About this task: Scan the data, and whenever a line contains "computer", copy it.

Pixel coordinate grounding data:
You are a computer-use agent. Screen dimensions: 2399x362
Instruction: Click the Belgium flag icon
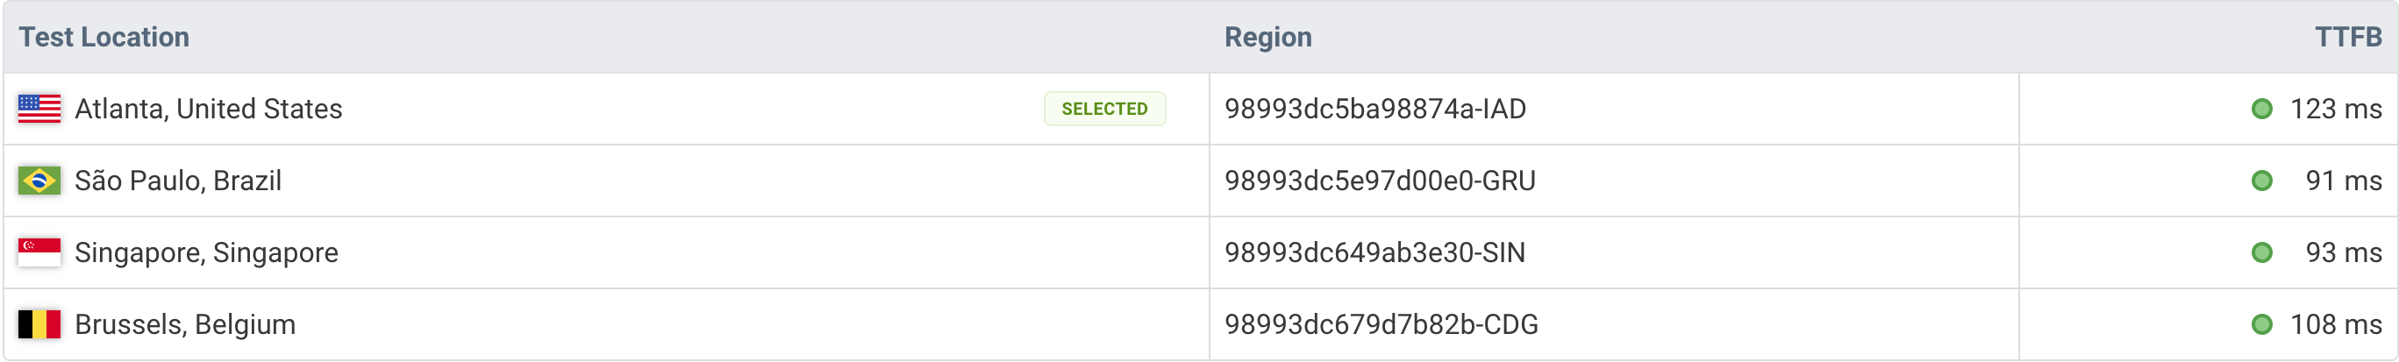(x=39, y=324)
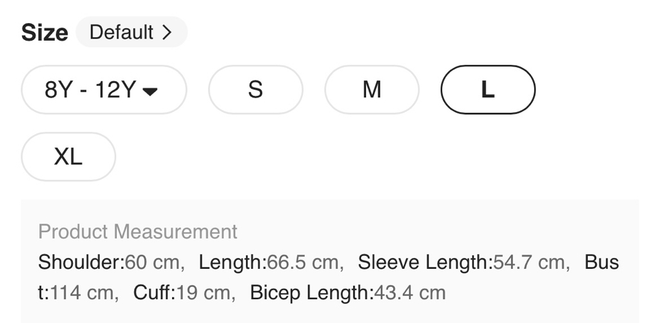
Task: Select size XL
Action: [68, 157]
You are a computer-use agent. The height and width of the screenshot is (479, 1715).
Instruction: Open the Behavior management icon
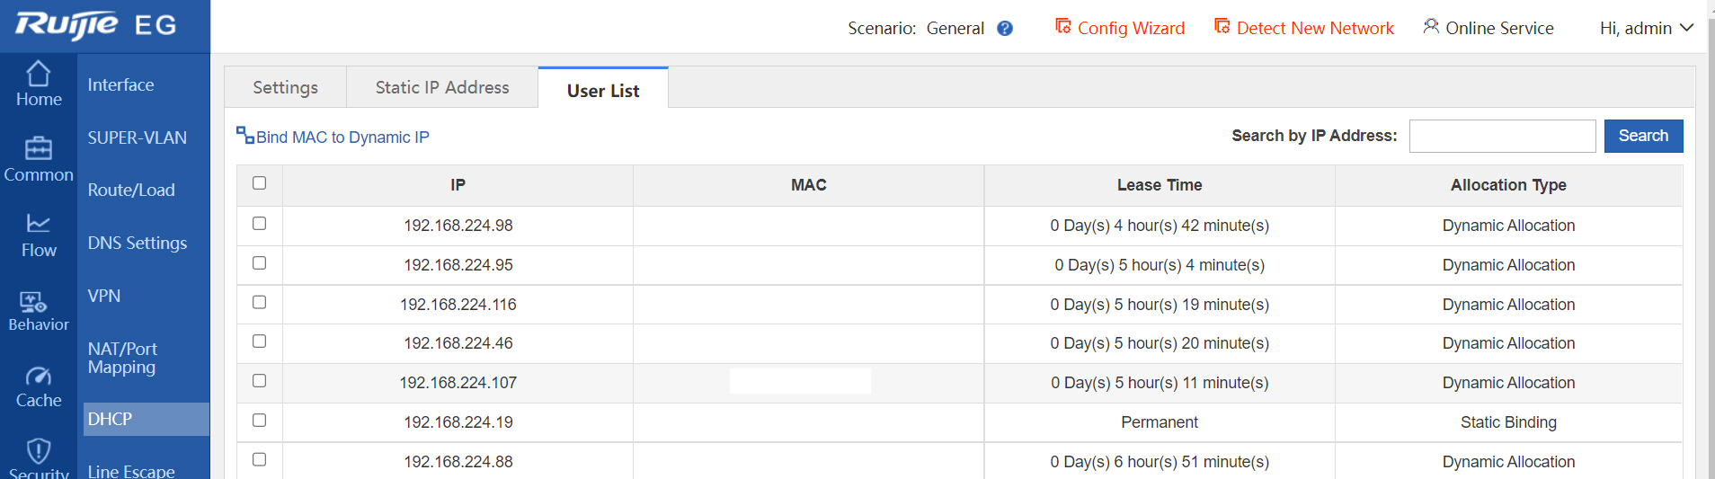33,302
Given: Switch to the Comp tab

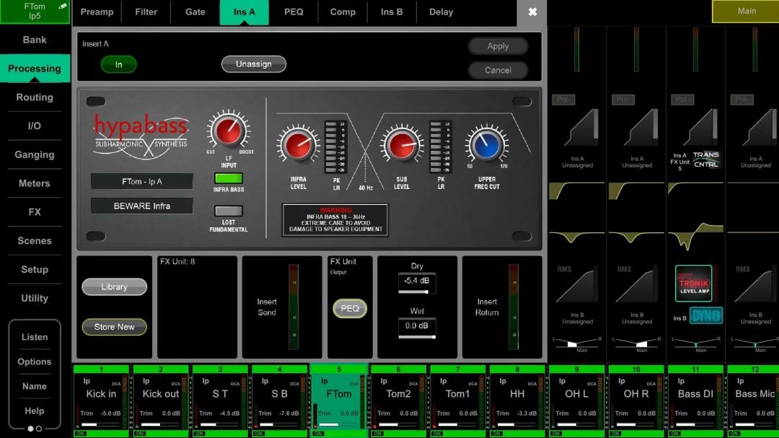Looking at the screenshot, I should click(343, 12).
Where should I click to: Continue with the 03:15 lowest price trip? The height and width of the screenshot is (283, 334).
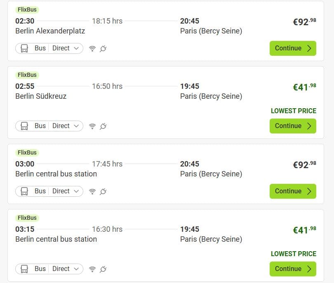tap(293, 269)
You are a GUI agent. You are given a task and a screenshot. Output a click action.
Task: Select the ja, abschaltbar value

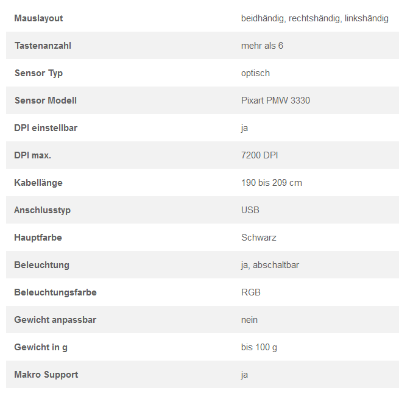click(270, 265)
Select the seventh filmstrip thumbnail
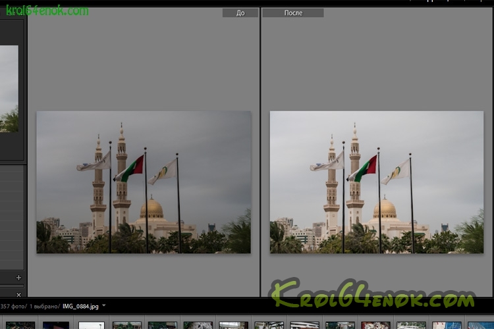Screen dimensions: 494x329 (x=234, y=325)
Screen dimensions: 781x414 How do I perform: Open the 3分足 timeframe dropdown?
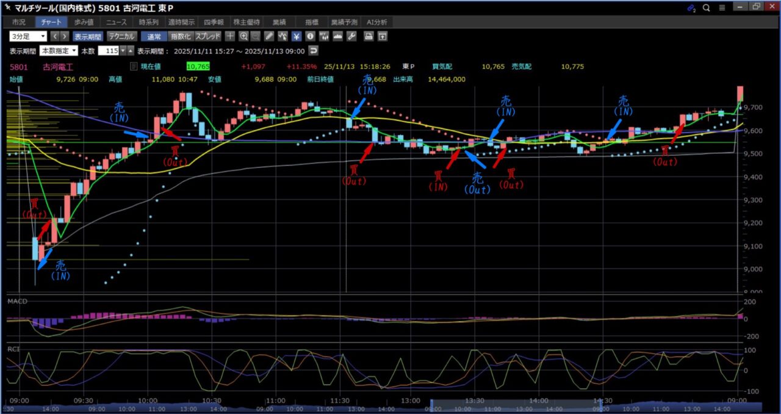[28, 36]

Exercise solution:
You are a computer-use agent. Screen dimensions: 2399x362
You are a computer-use agent. The height and width of the screenshot is (479, 1715).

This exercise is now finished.